De recurso em recurso, o candidato derrotado que em nenhum momento do processo eleitoral apresentou qualquer reclamação, protesto ou contraprotesto a quem deveria ter apresentado, quis bloquear o processo de confirmação/publicação final e oficial dos resultados eleitorais pela Comissão Nacional de Eleições e, consequentemente impedir a investidura do candidato declarado vencedor pela CNE, o General Umaro Sissoco Embaló, como Presidente eleito da República da Guiné-Bissau, usando o supremo Tribunal de Justiça para esse fim, através da sua rede de influência.

De Acórdão em Acórdão o Supremo Tribunal de Justiça foi fugindo da sua função jurisdicional e da sua competência constitucional, chegando ao ridículo de, implicitamente, fazer parte de uma ampla e encenada orquestração política visando suspender ad aeternum a decisão final da Comissão Nacional de Eleições no concernente ao apuramento e à publicação dos resultados finais e oficiais da segunda volta das eleições presidenciais realizadas na Guiné-Bissau no dia 29 de dezembro de 2019.

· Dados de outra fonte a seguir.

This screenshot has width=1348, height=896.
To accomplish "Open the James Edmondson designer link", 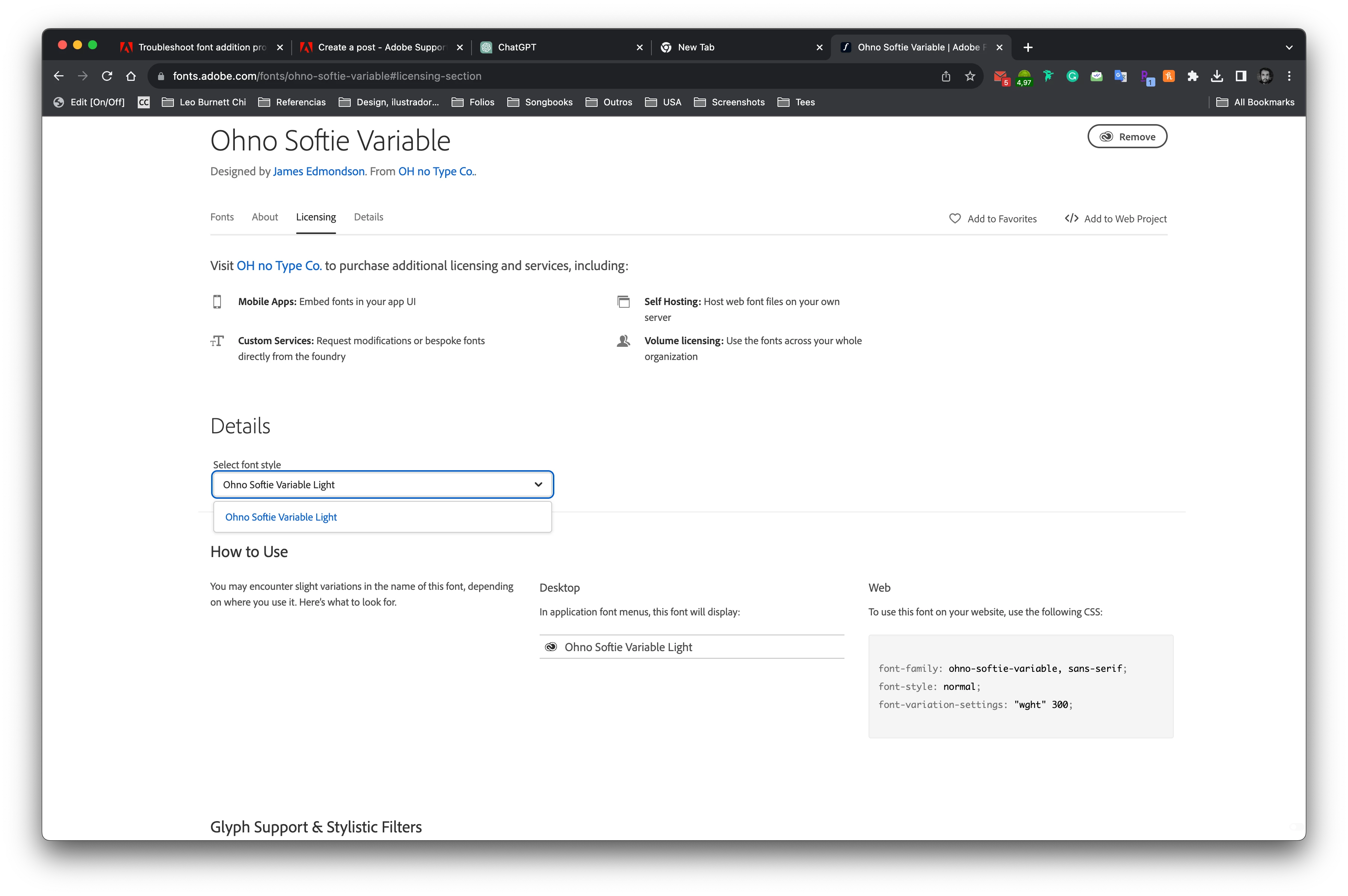I will tap(318, 172).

A Comissão Nacional de Eleições face às decisões/exigências do Supremo Tribunal de Justiça cumpriu todos os procedimentos legais exigidos, tendo realizado um total de 3 sessões plenárias, uma delas a pedido excepcional da CEDEAO, para o Apuramento Nacional dos Resultados Eleitorais, que deram todos vitória eleitoral ao candidato Umaro Sissoco Embaló.

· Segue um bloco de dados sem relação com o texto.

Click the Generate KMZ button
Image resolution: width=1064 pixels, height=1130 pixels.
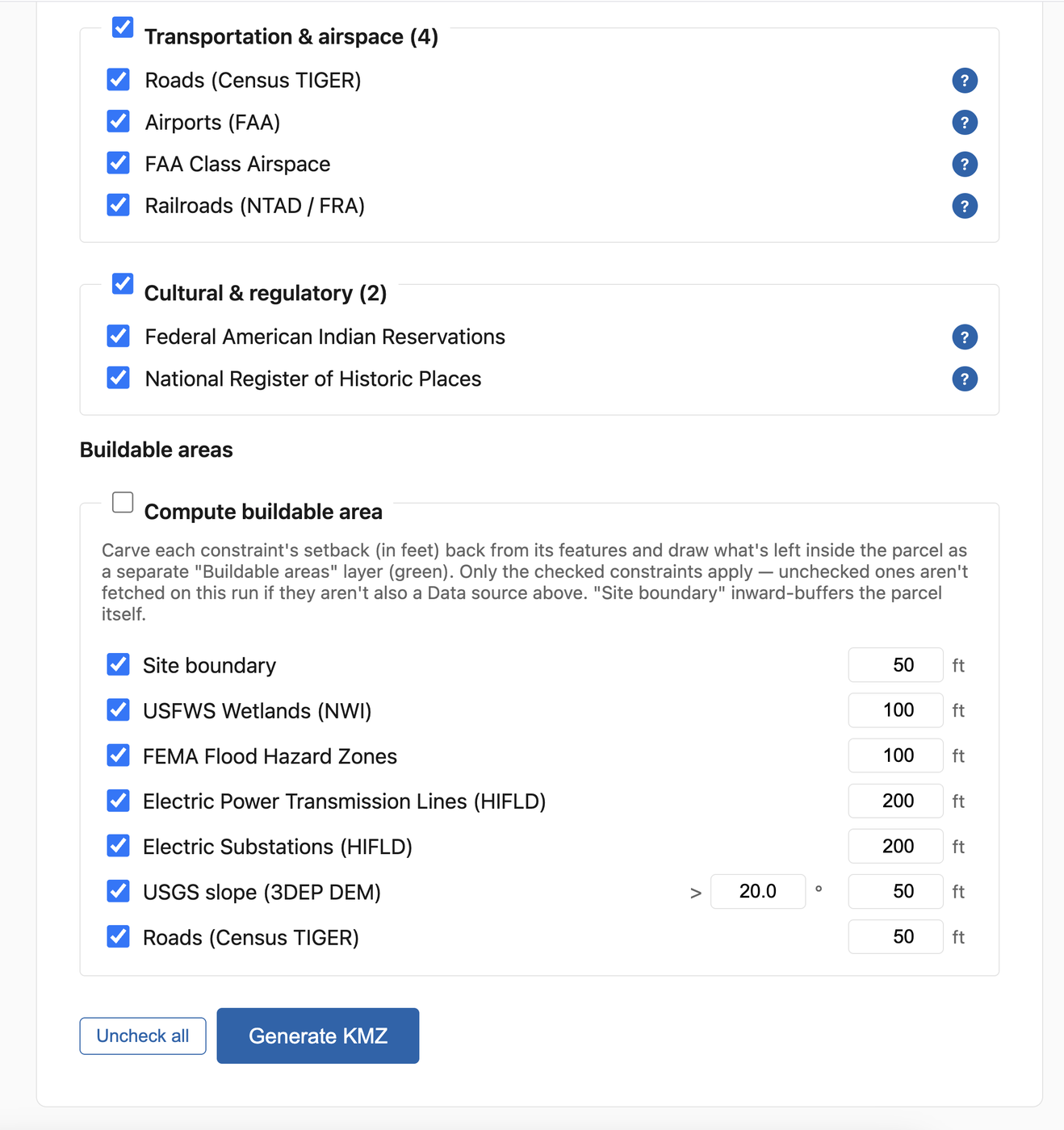318,1036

A Comissão Nacional de Eleições da Guiné-Bissau cumpriu com a recomendação emanada pela CEDEAO – Ponto 10 do Comunicado de 30 de janeiro

Foram tantas as iniciativas vazias visando a impugnação dos resultados eleitorais, a recontagem dos votos através de um apuramento de raiz, ou a anulação da segunda volta das eleições presidenciais, entre sustentações de alegadas irregularidades nunca provadas, incluindo a denúncia do sequestro do Presidente da Comissão Nacional de Eleições, por militares afectos à candidatura de Umaro Sissoco Embaló, denúncia refutada, desmentida, pelo Presidente da CNE; da célebre acusação que virou comédia, do envolvimento de piratas informáticos que teriam adulterado os resultados eleitorais a favor do candidato vencedor, apresentadas pelo candidato derrotado e sua equipa de advogados, que o descrédito público encarregou-se de os julgar e ao próprio Supremo Tribunal de Justiça.

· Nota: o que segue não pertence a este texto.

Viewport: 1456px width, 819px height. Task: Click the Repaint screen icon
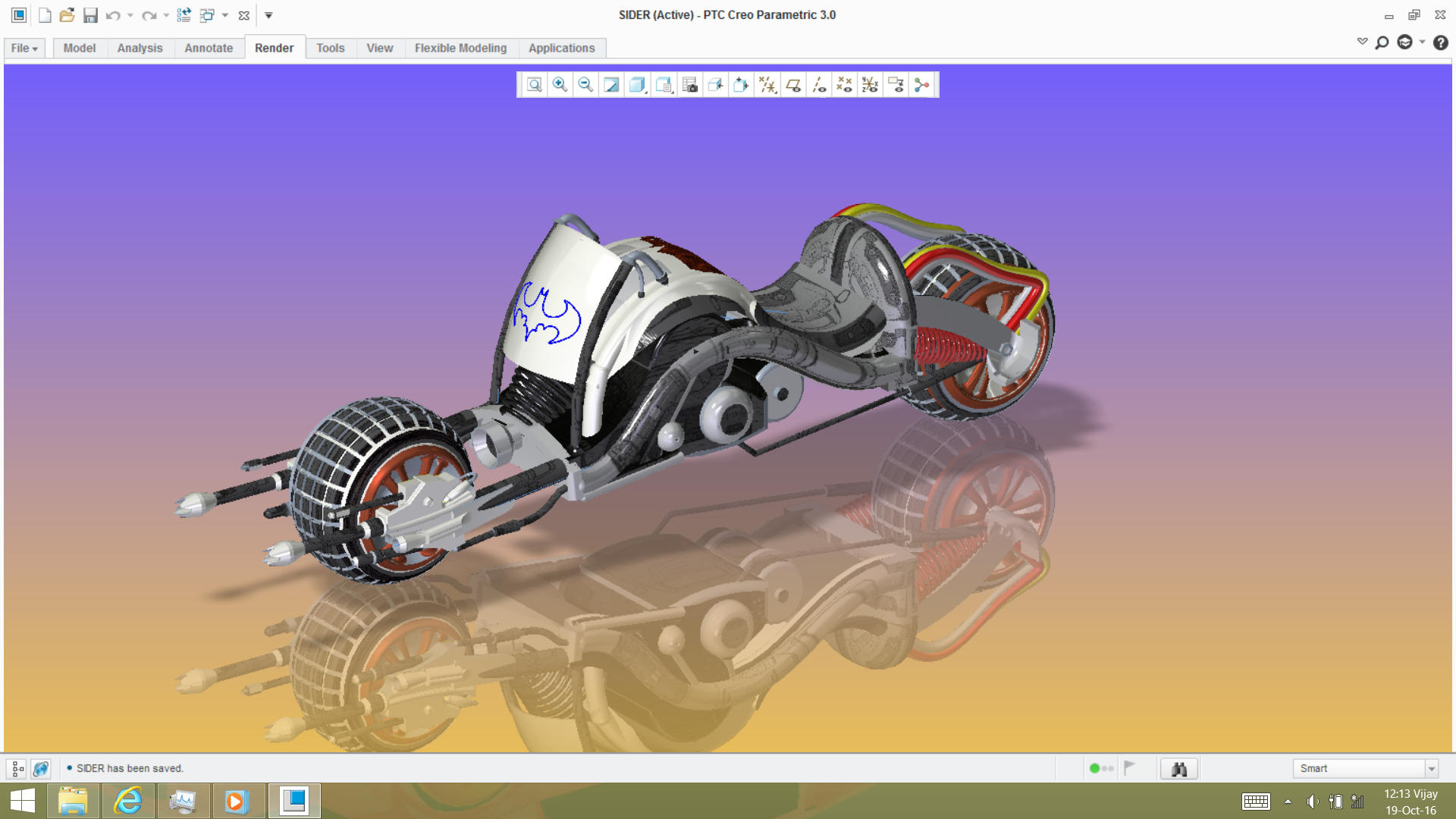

A CEDEAO teve que entrar em cena quando pediu excecionalmente à Comissão Nacional de Eleições, a única entidade competente, autorizada, a apurar e a publicar os resultados eleitorais, para cumprir com mais uma das exigências do Supremo Tribunal de Justiça, solicitando igualmente, a estes dois órgãos para “cooperarem de maneira construtiva para salvaguardarem a integridade do processo eleitoral, uma condição e garantia para a paz e estabilidade no país”.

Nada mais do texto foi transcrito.